23:名無しNIPPER[sage saga]
2017/01/09(月) 00:09:48.61 ID:JSGxJH370
◇◇◇
その後、私は何事もなかったかのように街へと戻されました。
空……ドームの天井はすっかり暗くなって、星を模した照明がいくつか光ってます。
「お疲れ様です」
黄緑色のジャケットを羽織ったちひろさんが、私を待っていました。
「……無事だったんですね」
「ええ、忍者みたいな動きにはなれてますから」
冗談めかしてそうは言っているけれど、きっと命の危機すらあったんでしょう。
「……聞きましたか?」
「はい」
自分の口から出たのは、驚く程覇気のない言葉でした。
「私には……何もありませんでした」
シンデレラガールと言う存在も、『アイドル』と言う存在も、全て用意されたものでした。

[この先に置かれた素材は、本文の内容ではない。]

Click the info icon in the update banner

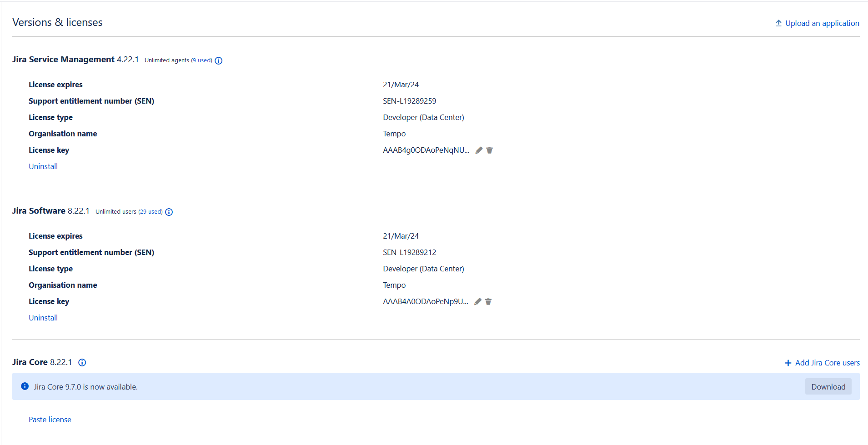[x=25, y=386]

それどころか、私の『島村卯月』と言う存在も、与えられたものでした。
「本当に、そう思いますか?」
違う、と言いたい。でも、そう叫び気力も私にはありません。
「……あ、の、ちひろさん」
「はい」
「どうして、この世界のことを私に教えたんですか?」
この人は、どうして私が――この世界が偽物であると教えようとしたのだろう。
知らなければ……それなりに幸せだったかもしれないのに……なんで。
「……そうですね、『アイドル』が好きだから。『アイドル』が見たいから、です」
その言葉の意味が、理解できませんでした。
「……卯月ちゃんは、『アイドル』が好きですか?」
「……」
問いに答えることができました。
「少し前の私なら、好きだって言えていました」
「なら、大丈夫です」
微笑むちひろさんに、思わず呪いの言葉を吐きそうになります。
でも、迷うことなく微笑む目の前の人に……確信を持った瞳で私を見つめるちひろさんに、何も言えませんでした。